-- What to produce --
Once you find the line containing "Vertriebsmitarbeiter Mitgliedschaft und" in the data below, copy it and each following line exactly, up to and including the line containing "Reportar noticias (1204, 32)", and nothing else.

[Data records]
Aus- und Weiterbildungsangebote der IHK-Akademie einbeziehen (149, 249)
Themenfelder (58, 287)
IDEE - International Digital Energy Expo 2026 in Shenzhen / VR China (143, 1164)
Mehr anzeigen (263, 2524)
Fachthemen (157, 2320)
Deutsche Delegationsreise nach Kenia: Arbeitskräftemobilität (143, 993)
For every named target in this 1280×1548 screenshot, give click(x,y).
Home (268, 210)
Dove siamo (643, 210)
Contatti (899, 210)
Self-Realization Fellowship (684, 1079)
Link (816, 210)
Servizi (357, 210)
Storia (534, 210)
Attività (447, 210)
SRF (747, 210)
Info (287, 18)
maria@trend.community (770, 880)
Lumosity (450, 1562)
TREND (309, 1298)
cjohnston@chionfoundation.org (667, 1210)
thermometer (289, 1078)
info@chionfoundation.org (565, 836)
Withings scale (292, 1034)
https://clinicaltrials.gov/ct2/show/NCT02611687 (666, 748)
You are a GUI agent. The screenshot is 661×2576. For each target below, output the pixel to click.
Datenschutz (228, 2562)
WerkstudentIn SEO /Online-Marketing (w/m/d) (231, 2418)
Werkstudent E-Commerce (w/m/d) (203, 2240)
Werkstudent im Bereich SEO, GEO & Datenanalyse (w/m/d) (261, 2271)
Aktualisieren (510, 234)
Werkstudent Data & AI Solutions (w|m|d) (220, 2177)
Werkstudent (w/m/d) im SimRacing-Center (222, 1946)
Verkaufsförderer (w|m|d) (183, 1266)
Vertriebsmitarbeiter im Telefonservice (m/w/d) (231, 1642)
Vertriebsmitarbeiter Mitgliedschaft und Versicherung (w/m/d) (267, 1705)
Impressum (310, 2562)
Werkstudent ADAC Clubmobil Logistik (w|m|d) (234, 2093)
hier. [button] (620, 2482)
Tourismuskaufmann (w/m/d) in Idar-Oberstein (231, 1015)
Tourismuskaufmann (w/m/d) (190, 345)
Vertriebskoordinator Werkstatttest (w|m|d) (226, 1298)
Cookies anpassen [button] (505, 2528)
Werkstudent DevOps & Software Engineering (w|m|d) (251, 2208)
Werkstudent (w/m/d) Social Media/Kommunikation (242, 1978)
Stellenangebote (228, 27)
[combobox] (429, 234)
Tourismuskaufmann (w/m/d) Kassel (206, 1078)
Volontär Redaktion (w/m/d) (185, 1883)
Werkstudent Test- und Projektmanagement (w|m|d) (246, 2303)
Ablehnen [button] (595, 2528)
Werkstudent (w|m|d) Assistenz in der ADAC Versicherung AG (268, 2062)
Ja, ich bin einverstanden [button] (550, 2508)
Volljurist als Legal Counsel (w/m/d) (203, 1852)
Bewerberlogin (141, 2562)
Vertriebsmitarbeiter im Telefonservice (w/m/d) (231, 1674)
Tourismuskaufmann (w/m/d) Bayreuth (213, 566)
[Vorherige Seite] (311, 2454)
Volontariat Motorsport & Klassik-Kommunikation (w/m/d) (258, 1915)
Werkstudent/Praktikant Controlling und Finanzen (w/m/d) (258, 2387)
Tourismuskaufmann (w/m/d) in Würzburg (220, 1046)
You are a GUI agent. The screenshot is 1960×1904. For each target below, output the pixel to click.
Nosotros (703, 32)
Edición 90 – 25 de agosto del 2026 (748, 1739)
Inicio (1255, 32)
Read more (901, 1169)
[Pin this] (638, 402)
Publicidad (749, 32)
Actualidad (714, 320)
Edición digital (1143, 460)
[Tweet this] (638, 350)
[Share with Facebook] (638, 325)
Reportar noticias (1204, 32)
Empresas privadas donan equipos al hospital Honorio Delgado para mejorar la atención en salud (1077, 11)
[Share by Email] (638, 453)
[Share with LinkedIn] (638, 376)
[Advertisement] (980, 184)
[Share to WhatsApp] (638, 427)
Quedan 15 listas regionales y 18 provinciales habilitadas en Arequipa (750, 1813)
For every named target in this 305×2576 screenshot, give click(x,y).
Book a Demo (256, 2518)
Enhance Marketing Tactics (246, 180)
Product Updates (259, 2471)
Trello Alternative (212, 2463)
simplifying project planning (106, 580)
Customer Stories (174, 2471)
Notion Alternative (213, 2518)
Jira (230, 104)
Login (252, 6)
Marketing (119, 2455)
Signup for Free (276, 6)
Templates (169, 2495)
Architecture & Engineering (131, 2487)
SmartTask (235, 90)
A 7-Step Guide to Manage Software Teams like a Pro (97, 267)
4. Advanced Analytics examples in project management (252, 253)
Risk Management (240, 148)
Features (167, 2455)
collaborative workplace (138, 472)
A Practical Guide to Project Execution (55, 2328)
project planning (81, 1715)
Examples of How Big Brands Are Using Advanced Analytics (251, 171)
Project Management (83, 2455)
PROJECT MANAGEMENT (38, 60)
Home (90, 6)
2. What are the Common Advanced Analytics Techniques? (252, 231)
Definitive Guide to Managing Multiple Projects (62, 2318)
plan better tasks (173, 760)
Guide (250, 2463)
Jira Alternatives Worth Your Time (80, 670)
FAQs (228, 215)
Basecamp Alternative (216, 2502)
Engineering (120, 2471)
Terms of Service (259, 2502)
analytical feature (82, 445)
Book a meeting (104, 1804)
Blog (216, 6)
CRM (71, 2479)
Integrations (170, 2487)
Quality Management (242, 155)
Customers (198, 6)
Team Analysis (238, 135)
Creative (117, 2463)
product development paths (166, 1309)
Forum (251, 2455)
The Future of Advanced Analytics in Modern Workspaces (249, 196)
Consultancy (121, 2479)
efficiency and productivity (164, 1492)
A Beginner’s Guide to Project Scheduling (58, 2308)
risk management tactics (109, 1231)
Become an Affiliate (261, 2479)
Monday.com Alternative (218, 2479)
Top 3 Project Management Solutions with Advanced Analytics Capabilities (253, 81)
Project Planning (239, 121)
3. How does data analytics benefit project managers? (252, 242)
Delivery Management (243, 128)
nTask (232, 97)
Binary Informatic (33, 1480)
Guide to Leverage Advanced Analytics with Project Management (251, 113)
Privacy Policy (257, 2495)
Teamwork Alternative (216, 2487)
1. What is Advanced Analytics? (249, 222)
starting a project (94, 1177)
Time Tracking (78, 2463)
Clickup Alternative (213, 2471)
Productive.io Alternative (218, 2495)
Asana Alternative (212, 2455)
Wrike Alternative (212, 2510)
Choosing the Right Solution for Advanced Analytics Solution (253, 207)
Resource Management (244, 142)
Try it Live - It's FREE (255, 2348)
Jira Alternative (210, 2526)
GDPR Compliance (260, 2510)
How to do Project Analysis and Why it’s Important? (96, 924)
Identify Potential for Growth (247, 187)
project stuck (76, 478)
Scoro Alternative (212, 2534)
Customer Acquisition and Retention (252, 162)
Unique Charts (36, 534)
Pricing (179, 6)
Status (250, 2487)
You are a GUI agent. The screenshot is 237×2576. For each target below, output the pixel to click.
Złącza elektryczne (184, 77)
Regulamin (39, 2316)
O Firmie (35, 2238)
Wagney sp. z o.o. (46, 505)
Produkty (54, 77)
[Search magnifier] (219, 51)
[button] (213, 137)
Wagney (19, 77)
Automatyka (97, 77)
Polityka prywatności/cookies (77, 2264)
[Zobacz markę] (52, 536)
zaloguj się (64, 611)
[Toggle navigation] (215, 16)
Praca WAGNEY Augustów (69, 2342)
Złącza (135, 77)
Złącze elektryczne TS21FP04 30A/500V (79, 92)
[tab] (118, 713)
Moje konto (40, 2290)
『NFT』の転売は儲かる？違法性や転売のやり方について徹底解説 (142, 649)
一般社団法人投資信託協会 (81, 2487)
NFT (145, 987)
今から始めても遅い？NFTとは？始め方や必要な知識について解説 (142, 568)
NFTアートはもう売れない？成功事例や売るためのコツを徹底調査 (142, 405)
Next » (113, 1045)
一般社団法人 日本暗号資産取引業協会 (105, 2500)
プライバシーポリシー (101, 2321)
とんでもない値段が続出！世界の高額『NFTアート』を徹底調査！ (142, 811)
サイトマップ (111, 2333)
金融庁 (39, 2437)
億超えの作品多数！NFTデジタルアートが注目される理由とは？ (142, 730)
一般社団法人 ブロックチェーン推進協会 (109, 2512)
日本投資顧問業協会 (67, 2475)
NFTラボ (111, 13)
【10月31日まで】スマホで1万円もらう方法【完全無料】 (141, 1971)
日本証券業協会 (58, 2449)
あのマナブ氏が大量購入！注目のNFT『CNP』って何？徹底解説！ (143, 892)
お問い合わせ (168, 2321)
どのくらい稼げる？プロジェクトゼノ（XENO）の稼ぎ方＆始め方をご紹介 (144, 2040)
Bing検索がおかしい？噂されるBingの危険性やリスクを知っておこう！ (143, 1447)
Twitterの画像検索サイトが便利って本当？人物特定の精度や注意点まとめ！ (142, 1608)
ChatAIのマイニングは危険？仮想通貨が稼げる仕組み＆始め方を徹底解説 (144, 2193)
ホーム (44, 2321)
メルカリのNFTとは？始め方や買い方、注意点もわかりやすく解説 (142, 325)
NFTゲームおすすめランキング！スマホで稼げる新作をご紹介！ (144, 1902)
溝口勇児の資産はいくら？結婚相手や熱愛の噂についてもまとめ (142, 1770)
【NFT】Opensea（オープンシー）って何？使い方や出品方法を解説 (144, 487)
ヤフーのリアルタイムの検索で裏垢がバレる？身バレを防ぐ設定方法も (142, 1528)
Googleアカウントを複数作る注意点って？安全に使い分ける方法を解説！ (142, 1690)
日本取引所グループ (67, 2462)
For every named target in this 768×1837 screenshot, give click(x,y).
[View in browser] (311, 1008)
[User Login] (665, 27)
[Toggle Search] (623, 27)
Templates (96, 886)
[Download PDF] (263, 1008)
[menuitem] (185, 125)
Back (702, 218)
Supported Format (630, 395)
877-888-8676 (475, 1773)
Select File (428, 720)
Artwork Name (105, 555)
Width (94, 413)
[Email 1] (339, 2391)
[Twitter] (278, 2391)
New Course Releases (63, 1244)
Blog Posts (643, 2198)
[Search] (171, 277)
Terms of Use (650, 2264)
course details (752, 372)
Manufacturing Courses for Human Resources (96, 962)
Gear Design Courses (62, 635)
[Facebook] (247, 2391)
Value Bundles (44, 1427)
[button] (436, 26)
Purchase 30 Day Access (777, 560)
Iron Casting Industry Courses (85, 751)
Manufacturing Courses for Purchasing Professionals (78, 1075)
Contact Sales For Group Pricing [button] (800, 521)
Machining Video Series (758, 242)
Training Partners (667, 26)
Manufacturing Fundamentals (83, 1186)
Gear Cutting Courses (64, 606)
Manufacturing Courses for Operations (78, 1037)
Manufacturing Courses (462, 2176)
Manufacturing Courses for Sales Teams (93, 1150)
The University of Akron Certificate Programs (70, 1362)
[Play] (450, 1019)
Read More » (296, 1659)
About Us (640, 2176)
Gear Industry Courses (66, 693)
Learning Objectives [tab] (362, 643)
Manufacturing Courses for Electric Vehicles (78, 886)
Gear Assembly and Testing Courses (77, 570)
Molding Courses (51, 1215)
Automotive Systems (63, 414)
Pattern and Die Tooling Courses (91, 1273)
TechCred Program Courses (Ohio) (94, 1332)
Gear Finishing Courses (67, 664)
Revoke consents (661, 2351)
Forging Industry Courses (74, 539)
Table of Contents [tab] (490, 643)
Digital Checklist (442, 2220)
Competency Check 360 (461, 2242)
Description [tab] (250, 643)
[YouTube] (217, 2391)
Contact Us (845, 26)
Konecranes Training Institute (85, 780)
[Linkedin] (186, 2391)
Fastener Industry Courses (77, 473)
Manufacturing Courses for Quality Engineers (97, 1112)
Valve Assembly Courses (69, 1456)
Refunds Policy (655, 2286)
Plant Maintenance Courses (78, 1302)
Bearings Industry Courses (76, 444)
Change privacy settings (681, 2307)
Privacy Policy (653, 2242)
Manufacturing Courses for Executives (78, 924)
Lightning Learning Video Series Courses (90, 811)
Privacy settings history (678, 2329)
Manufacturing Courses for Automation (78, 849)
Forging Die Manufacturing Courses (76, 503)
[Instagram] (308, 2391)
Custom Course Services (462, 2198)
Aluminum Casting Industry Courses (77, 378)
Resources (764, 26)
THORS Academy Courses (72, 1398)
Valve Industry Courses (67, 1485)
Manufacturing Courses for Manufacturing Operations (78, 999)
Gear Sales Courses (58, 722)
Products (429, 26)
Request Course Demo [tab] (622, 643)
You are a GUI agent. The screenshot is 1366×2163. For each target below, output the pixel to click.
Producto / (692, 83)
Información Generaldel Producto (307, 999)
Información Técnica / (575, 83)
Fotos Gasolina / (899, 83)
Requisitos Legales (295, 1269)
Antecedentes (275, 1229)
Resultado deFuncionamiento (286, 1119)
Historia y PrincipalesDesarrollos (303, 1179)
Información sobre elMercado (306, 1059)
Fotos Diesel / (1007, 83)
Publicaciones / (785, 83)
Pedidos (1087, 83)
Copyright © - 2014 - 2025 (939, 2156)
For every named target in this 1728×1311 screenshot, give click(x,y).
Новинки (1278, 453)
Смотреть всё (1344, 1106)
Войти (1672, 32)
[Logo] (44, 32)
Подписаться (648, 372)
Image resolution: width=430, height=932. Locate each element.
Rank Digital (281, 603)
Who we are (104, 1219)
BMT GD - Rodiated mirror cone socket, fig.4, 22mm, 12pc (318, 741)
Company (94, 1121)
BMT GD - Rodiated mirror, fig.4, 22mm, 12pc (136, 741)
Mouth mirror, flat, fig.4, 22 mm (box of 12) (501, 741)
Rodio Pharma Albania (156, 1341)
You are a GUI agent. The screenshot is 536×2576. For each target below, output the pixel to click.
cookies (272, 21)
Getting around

-- Answer box --
Vertriebsmitarbeiter Mitgliedschaft und Versicherung (w/m/d) (267, 1705)
Impressum (310, 2562)
Werkstudent ADAC Clubmobil Logistik (w|m|d) (234, 2093)
hier. [button] (620, 2482)
Tourismuskaufmann (w/m/d) in Idar-Oberstein (231, 1015)
Tourismuskaufmann (w/m/d) (190, 345)
Vertriebskoordinator Werkstatttest (w|m|d) (226, 1298)
Cookies anpassen [button] (505, 2528)
Werkstudent DevOps & Software Engineering (w|m|d) (251, 2208)
Werkstudent (w/m/d) Social Media/Kommunikation (242, 1978)
Stellenangebote (228, 27)
[combobox] (429, 234)
Tourismuskaufmann (w/m/d) Kassel (206, 1078)
Volontär Redaktion (w/m/d) (185, 1883)
Werkstudent Test- und Projektmanagement (w|m|d) (246, 2303)
Ablehnen [button] (595, 2528)
Werkstudent (w|m|d) Assistenz in der ADAC Versicherung AG (268, 2062)
Ja, ich bin einverstanden [button] (550, 2508)
Volljurist als Legal Counsel (w/m/d) (203, 1852)
Bewerberlogin (141, 2562)
Vertriebsmitarbeiter im Telefonservice (w/m/d) (231, 1674)
Tourismuskaufmann (w/m/d) Bayreuth (213, 566)
[Vorherige Seite] (311, 2454)
Volontariat Motorsport & Klassik-Kommunikation (w/m/d) (258, 1915)
Werkstudent/Praktikant Controlling und Finanzen (w/m/d) (258, 2387)
Tourismuskaufmann (w/m/d) in Würzburg (220, 1046)
You are a GUI agent. The screenshot is 1960×1904. For each target below, output the pixel to click.
Nosotros (703, 32)
Edición 90 – 25 de agosto del 2026 (748, 1739)
Inicio (1255, 32)
Read more (901, 1169)
[Pin this] (638, 402)
Publicidad (749, 32)
Actualidad (714, 320)
Edición digital (1143, 460)
[Tweet this] (638, 350)
[Share with Facebook] (638, 325)
Reportar noticias (1204, 32)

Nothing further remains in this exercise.